Page excerpt:
━━━━━━━━

San Francisco—Bruce Yamashita listened carefully to a young admirer, offered her advice (“hang in there, don’t ever give up”), then autographed her conference folder. He had just finished delivering a polished and inspiring keynote address at the Miyako Hotel to the Japanese American Citizens League Youth Conference. He clearly savored the moment.

Quite a difference from the last five years. Yamashita, discharged from the U.S. Marine Corps (USMC) Officer Candidate School (OCS) for “leadership failure” in 1989, has since been fighting a legal battle with the USMC to regain his dignity and pride, charging that he had been denied his commission on racial grounds. In late December 1993, he learned that he had won, being notified that he would be commissioned as a Captain in the USMC Reserves this month.

Yamashita’s charges (and substantiation of racial discrimination and harassment by the Marines OCS also forced the USMC to address racial and gender inequalities in OCS policies and resulted in the U.S. Congress passing legislation requiring all branches of military service to publish and enforce equal opportunity policies at their respective officer candidate schools. “Right makes might,” Yamashita told the youthful audience. “How do I know? Because David has slain Goliath.”

This is a story made for television. The hero has leadership stamped all over him. High school president (University High in Honolulu). Good grades. Interscholastic League of Honolulu all-star running back. Spends a year studying in Japan. Attends University of Hawaii, gets bachelor’s in political science. While a student, is elected delegate to Hawaii Constitutional Convention. Law degree and master’s in foreign service from Georgetown University. Decides to be a lawyer in USMC. Admitted to OCS. Is kicked out for leadership failure two days before graduation. Petitions Marine Corps. Wins legal battle. Media hero. Asian American hero. Only catch, no love interest (but Hollywood has a way of fabricating that part.) Joked Yamashita, “When I entered OCS, I was a young stud. Now, I’m an old man.”

Yamashita began his ordeal Feb. 6, 1989, in Quantico, Va., home of the Marines’ Officer Candidate School. On the very first day, the verbal abuse began. “We don’t want your kind around here. Go back to Japan.” Hey, Yamashita, you speak English?” “You know, during World War II, we whipped your Japanese ass.”

Throughout the 10-week training, Yamashita endured verbal and physical abuse. “Humiliating,” he says of the treatment. “I felt I had no choice but to accept it.” When he was “disenrolled,” he was devastated.

For Yamashita, born and raised in Hawaii, this treatment was an eye-opener. “I had always assumed that I was an American. I went to OCS just an American. You know, just one of the guys. (The slurs and resulting discharge) went to the very heart of my identity, of who I was.”

━━━━━━━━

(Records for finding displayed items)
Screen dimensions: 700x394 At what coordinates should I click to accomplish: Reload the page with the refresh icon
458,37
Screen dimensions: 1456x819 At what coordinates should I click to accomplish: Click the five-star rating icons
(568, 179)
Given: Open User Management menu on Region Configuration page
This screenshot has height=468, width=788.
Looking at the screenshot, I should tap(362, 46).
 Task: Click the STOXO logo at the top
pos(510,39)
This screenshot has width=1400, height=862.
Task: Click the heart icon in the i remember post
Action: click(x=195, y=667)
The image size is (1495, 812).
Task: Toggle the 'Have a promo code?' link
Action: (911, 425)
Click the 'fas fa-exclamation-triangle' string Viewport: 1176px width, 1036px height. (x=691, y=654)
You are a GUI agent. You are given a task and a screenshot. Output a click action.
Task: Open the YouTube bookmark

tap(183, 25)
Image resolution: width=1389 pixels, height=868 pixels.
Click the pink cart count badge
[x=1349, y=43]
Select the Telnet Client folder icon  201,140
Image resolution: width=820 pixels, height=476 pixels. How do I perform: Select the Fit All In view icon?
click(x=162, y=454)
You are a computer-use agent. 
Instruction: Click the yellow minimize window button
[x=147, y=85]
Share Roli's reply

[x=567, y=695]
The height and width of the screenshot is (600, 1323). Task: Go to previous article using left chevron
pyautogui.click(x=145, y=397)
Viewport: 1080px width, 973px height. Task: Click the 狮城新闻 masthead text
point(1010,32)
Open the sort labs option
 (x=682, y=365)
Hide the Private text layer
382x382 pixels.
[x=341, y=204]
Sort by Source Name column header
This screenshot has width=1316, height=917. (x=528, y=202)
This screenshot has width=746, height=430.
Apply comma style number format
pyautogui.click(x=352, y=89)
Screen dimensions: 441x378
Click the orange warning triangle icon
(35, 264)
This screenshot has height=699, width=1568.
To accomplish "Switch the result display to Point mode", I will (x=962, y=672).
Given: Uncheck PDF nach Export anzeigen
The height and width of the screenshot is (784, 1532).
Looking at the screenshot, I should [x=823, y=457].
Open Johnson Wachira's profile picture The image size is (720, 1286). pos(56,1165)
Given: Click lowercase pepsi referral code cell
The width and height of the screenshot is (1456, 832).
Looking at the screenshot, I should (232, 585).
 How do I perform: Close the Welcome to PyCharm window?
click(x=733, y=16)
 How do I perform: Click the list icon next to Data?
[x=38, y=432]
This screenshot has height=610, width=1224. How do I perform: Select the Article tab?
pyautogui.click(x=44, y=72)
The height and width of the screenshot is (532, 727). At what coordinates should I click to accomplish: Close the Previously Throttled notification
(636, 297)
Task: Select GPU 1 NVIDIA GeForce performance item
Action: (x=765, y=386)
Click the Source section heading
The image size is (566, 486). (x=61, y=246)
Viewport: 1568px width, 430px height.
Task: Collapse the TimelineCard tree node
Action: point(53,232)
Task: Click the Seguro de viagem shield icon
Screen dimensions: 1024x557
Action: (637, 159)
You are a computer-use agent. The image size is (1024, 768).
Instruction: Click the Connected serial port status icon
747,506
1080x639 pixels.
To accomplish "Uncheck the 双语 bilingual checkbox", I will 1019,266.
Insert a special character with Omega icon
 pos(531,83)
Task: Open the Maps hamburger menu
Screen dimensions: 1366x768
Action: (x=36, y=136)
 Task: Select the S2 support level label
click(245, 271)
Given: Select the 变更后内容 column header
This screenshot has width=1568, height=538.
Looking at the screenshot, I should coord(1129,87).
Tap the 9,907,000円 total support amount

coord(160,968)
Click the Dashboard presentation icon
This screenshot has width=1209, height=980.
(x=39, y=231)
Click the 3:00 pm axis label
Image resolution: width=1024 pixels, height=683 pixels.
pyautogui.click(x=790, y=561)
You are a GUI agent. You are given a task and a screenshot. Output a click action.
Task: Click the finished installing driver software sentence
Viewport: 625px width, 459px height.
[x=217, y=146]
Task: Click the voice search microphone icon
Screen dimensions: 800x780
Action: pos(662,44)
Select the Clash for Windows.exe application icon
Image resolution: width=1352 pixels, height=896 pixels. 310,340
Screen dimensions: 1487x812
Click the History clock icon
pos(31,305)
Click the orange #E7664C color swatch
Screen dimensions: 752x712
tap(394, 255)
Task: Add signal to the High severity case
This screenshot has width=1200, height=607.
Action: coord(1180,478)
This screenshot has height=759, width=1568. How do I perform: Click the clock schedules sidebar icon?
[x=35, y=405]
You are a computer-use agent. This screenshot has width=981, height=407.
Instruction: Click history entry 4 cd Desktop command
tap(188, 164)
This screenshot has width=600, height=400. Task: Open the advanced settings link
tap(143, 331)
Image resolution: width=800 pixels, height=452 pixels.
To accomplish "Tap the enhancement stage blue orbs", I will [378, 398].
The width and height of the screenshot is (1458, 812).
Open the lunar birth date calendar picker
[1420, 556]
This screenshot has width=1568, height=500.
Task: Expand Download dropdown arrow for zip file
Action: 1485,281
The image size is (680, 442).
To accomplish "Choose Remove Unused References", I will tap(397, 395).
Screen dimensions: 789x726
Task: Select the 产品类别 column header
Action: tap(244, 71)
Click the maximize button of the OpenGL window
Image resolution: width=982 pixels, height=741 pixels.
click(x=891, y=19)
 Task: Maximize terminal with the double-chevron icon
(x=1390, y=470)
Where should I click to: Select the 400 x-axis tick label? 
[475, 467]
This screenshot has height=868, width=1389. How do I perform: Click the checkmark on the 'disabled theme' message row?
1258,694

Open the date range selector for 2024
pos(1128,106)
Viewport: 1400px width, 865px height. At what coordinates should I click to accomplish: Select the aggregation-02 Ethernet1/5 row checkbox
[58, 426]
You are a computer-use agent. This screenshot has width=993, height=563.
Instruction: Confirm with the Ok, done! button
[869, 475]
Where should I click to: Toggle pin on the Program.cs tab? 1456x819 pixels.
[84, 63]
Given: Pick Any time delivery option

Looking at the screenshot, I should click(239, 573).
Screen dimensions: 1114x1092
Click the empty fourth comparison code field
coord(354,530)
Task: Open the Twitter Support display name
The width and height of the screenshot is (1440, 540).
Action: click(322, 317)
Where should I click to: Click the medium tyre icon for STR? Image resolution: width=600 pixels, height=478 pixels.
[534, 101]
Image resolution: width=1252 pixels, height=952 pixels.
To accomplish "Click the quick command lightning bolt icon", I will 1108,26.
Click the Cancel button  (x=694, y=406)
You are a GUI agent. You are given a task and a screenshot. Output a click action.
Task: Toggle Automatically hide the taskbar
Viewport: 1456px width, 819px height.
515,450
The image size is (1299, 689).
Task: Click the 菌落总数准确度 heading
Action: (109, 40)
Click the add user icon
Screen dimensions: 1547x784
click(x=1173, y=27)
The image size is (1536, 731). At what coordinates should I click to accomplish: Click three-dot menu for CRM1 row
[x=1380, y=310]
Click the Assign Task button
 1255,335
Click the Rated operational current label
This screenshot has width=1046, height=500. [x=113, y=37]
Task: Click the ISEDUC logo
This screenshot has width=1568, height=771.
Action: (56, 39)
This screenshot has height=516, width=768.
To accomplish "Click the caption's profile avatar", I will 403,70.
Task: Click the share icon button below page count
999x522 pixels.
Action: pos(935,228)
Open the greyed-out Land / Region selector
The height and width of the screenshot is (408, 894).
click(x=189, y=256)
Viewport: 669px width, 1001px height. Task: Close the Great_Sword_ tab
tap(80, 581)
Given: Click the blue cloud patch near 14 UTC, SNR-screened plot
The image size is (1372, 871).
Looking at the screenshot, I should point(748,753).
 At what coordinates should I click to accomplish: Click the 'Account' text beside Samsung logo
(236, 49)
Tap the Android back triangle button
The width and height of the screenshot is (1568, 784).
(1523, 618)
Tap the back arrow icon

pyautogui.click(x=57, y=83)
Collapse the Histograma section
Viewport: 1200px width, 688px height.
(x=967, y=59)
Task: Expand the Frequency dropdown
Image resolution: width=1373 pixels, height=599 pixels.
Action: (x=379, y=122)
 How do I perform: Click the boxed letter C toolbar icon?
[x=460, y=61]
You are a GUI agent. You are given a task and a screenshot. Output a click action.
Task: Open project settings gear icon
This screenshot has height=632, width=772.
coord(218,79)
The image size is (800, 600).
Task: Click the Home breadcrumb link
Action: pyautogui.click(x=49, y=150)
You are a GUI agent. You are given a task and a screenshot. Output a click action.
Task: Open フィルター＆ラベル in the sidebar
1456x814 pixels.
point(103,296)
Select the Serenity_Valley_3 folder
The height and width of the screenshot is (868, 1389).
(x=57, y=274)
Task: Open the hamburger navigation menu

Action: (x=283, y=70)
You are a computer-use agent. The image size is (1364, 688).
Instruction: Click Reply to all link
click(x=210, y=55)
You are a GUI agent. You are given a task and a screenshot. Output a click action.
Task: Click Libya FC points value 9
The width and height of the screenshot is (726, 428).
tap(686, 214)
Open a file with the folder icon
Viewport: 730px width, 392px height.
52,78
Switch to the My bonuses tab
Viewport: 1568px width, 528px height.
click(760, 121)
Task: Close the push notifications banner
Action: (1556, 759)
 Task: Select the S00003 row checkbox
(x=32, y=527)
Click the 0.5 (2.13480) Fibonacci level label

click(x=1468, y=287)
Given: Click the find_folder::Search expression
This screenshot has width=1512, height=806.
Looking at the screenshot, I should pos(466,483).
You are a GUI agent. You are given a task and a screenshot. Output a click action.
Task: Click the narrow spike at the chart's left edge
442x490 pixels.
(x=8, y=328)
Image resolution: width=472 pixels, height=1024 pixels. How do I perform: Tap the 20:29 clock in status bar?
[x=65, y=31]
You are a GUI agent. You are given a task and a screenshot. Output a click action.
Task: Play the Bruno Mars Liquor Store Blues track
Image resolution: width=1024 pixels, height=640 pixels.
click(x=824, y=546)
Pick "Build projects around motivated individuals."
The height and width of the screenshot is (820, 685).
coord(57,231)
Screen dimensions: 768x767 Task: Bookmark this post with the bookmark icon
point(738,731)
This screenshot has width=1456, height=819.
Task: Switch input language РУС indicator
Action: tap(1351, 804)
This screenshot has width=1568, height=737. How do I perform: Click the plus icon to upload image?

━━━━━━━━

Jobs:
1 > In the Yamashita article, what rank was Yamashita told he would receive when commissioned?
2 > Write out the passage of the Yamashita article that starts at the words "Throughout the 10-week" and ends after "he was devastated.".
3 > List every academic degree that the Yamashita article says he earned.

List of solutions:
1 > He would be commissioned as a Captain in the USMC Reserves.

2 >
Throughout the 10-week training, Yamashita endured verbal and physical abuse. “Humiliating,” he says of the treatment. “I felt I had no choice but to accept it.” When he was “disenrolled,” he was devastated.

3 >
- Bachelor's in political science (University of Hawaii)
- Law degree (Georgetown University)
- Master's in foreign service (Georgetown University)